Task directions:
Every line of the data below that holds the string "checkbox" needs to be reported.

(Collected data)
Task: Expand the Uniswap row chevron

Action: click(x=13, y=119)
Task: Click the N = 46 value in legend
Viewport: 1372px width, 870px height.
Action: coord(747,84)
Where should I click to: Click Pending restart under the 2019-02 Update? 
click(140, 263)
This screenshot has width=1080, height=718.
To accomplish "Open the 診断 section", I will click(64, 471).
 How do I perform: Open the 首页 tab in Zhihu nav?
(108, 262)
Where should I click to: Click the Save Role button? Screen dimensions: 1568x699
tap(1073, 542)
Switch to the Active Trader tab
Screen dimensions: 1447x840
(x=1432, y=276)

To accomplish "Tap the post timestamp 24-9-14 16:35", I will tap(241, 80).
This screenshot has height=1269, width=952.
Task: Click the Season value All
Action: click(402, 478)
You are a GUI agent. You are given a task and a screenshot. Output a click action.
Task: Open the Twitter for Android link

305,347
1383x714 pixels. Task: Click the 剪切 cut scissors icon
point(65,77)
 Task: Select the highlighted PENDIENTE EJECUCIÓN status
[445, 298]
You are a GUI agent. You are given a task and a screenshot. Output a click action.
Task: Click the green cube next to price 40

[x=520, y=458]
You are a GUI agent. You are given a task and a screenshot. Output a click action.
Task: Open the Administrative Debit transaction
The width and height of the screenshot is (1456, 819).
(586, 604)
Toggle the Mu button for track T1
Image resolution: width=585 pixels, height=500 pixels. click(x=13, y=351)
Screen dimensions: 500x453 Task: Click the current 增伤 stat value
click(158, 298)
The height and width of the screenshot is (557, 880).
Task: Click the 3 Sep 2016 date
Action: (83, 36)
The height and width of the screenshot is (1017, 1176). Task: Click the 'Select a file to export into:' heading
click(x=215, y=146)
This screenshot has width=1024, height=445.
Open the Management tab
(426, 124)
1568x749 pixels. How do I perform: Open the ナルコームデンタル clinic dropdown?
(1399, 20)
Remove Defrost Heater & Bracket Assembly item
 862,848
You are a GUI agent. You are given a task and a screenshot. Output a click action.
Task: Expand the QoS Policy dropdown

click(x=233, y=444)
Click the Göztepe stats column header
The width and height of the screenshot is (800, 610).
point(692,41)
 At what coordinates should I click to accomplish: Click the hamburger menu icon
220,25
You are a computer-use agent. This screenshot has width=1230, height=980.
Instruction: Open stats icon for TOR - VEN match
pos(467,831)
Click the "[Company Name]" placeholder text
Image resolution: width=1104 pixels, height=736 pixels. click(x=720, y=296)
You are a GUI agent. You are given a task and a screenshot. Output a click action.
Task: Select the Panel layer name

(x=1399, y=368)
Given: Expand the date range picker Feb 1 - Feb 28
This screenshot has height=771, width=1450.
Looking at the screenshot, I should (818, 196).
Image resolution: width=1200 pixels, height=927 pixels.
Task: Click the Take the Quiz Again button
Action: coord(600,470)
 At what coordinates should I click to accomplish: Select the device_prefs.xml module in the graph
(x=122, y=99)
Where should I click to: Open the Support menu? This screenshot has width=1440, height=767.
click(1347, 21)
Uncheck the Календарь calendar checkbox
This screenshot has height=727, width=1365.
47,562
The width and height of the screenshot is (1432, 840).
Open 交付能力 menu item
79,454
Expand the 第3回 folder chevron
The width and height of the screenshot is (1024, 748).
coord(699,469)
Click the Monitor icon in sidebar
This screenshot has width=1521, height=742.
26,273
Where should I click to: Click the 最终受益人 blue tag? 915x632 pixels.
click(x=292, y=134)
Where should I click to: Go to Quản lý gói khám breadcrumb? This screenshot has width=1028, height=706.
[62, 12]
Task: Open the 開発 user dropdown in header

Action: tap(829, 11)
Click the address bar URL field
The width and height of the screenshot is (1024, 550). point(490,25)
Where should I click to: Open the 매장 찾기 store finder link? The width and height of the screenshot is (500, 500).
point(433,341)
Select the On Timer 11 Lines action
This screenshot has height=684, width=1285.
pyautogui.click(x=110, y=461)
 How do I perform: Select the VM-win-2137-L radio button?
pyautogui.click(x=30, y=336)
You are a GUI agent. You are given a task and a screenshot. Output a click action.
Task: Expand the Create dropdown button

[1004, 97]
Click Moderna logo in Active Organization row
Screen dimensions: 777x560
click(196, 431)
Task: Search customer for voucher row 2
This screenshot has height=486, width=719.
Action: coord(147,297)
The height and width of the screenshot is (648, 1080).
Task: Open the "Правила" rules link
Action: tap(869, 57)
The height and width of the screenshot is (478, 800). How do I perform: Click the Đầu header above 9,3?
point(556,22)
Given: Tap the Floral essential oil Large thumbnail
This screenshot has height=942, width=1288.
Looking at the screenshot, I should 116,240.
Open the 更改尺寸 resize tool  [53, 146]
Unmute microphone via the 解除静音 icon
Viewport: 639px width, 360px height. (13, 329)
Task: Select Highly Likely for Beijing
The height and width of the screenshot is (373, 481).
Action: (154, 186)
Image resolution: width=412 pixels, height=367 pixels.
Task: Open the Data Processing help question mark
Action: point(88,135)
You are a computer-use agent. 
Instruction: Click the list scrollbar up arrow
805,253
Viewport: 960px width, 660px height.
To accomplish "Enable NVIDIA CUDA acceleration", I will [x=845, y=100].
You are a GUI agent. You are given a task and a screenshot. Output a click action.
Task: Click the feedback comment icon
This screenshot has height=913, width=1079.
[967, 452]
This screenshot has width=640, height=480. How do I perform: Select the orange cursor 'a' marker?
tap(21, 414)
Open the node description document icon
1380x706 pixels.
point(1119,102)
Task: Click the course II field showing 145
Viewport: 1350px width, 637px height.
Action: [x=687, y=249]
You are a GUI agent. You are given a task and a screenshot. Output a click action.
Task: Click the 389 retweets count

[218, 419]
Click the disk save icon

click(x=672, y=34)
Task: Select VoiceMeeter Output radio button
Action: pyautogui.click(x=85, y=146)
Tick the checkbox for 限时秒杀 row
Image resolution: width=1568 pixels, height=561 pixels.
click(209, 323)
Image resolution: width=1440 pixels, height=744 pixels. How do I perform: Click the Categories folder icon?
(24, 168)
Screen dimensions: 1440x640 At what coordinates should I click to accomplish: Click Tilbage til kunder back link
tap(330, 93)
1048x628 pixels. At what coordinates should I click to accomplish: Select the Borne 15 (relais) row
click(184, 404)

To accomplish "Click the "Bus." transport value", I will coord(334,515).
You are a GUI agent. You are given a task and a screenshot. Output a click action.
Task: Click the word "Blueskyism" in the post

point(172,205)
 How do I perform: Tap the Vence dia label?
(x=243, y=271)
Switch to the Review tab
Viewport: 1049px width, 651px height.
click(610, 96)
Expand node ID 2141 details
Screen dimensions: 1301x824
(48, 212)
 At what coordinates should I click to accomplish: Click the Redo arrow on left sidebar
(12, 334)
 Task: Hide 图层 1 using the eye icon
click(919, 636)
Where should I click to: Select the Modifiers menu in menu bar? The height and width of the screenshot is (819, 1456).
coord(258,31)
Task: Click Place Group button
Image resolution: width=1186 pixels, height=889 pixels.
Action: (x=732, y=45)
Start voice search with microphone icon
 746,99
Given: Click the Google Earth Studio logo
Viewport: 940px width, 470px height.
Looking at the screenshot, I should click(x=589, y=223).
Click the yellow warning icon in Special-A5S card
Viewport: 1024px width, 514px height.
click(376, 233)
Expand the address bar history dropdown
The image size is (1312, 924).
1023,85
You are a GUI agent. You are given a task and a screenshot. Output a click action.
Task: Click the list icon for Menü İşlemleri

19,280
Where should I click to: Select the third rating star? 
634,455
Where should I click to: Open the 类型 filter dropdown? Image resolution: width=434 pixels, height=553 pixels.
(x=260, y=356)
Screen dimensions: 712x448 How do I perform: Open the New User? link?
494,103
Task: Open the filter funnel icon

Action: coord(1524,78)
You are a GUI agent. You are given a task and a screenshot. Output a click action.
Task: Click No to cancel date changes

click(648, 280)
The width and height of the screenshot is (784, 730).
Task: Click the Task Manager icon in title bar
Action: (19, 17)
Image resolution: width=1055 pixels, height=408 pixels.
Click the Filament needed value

Response to the exercise:
Uncheck the Календарь calendar checkbox
Tick the checkbox for 限时秒杀 row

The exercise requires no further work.